Rafael Spregelburd

El teatro era el contagio

1. Esta es por los delfines

Súbitamente, como quien despierta de un mal sueño, me pregunto qué fue de los fabricantes de pajitas, totopos, sorbetes, sorbetos, canutos, absorbentes, bombillas, cañitas, pitillos, carrizos, calimetes, en fin, de esa cosa que –ya vemos– ni siquiera supimos nombrar todos juntos de una vez y para siempre. La mutabilidad del nombre (como la de un virus acorralado) quizás se deba a que nunca hizo falta aseverar en serio qué era: una inutilidad frívola para chupar lo que se podía chupar mucho más fácil de otra manera. Hace apenas un año (parece una eternidad) se prohibió su uso, con lo cual imagino que las fábricas de pajitas: (a) cerraron o (b) se reconvirtieron en otra cosa o (c) las fabricaron de papiro y cera.

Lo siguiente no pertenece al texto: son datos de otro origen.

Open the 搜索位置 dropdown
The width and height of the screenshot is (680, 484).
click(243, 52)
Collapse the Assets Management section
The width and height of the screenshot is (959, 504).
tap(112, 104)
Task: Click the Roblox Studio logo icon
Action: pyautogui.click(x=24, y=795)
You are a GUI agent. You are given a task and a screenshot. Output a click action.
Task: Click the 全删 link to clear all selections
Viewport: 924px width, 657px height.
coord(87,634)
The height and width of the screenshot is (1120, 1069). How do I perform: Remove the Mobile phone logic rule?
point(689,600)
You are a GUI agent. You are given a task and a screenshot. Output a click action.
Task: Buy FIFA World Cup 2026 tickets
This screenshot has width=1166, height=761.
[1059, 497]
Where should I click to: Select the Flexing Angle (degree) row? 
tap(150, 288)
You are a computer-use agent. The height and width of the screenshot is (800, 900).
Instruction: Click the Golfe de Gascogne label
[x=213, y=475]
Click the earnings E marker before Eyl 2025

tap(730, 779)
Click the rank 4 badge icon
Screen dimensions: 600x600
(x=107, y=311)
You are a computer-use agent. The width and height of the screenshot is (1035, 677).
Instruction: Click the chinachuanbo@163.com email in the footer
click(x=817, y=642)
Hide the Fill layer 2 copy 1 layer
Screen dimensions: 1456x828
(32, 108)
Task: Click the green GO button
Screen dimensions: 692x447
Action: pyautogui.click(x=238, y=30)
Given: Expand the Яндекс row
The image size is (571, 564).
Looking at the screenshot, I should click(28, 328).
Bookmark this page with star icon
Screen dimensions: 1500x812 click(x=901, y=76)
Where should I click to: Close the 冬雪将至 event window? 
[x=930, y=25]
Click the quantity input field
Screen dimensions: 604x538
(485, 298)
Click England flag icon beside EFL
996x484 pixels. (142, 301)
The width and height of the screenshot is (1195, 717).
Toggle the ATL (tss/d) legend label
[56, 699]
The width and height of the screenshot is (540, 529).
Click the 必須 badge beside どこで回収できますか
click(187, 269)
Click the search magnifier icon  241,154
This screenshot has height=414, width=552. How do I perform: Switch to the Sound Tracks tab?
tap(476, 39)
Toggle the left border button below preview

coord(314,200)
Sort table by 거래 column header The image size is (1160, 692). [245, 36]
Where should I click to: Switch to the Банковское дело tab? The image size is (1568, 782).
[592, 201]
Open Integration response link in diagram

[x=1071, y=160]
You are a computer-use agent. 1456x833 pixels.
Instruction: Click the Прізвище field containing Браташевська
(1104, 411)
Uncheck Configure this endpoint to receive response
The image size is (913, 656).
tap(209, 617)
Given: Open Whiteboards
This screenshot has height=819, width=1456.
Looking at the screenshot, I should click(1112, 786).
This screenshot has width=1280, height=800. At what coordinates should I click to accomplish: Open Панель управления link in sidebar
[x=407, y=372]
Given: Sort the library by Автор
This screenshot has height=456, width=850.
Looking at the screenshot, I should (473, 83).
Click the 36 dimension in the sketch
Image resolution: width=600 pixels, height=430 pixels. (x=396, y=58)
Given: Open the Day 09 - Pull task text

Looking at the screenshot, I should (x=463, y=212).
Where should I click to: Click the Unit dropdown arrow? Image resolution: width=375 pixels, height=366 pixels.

Al parecer, las pajitas de plástico no hacían más que aparecer en el vientre de delfines muertos y pingüinos. Eran tan pequeñas que no servían ni para reciclaje: un placer ínfimo e inmediato que se convierte en basura futura de la que podemos prescindir.

¿No sé?, Matías Romano Alemán, 2019 (Gentileza Media Galería)
¿No sé?, Matías Romano Alemán, 2019 (Gentileza Media Galería)

Ahora tenemos que prescindir no solo de las pajitas sino también del teatro: drama, posdrama, ópera, opereta, varieté, circo, danza, danza-teatro, music hall, mimo, stand up, karaoke, performance, sketch, cuentacuentos, biodrama, microteatro, micro-bio-teatro… Ya ven, nos pasa con el nombre más o menos lo mismo que con las pajitas. Se me objetará con algo de razón que en el caso de los sorbetes si bien los nombres son cientos el objeto es idéntico. Contraatacaré: la virtualidad específica del teatro es una sola. Tiene que ver con el convivio, con la coexistencia de los cuerpos en el mismo tiempo y espacio, de lo cual surgen una serie de técnicas singulares y un vínculo irrepetible. No se trata solo de la acción, sino sobre todo de la interacción: lo que ocurre entre las personas que accionan. No se trata de la mera narración, sino de la actuación, que es bien otra cosa, que incluso la niega y reinventa mientras la transita. La docena de variantes mencionadas simplemente son –si se quiere– producto formal de la prominencia de un material constructivo por sobre los otros: el virtuosismo por encima de lo humano (¿circo?), el gesto humano virtualizado por sobre la narración causal (¿danza?), la brevedad y la gastronomía por encima de la complejidad y lo historizante (¿microteatro?), etc. Pero en todos los casos esa convivencia es necesaria. El público (del que nada sabemos) deviene espectador cuando expecta, cuando no solo mira lo que pasa sino que está allí porque –de lo contrario– lo que tendría que pasar luego no sucederá sin ellos. La presión de su mirada dota de condición existencial a los acontecimientos más elementales.

Este rito funciona así. Tal como presagió Susanne Langer en Feeling and form (1953), lo que está ocurriendo sobre el escenario del teatro no es lo que realmente nos atrae, sino lo que ocurrirá en unos instantes. Cada acto sencillo está preñado de miles de posibilidades de bifurcación hacia adelante. La vida que se despliega en el convivio teatral es una vida virtual futura, a diferencia de aquella de la novela o del cine, que es una vida virtual pasada, ya que está escrita –o filmada– y congelada en una caja (un libro, un rollo de celuloide) sin nuestra participación. Puedo suspender una lectura y seguirla en otro momento; pero no puedo alterar el tiempo de los acontecimientos teatrales. Puedo irme de la sala de cine; los actores en la pantalla no se enterarán ni se inmutarán ante nuestro abandono. Otra consecuencia relevante del convivio es que el público se autootorga una condición de polis: todo –hasta lo más banal– se hace político. Ya que los espectadores están allí para juzgar lo que pasa, no están solo para disfrutarlo. Son la Ciudad.

Ahora resulta que el convivio está prohibido.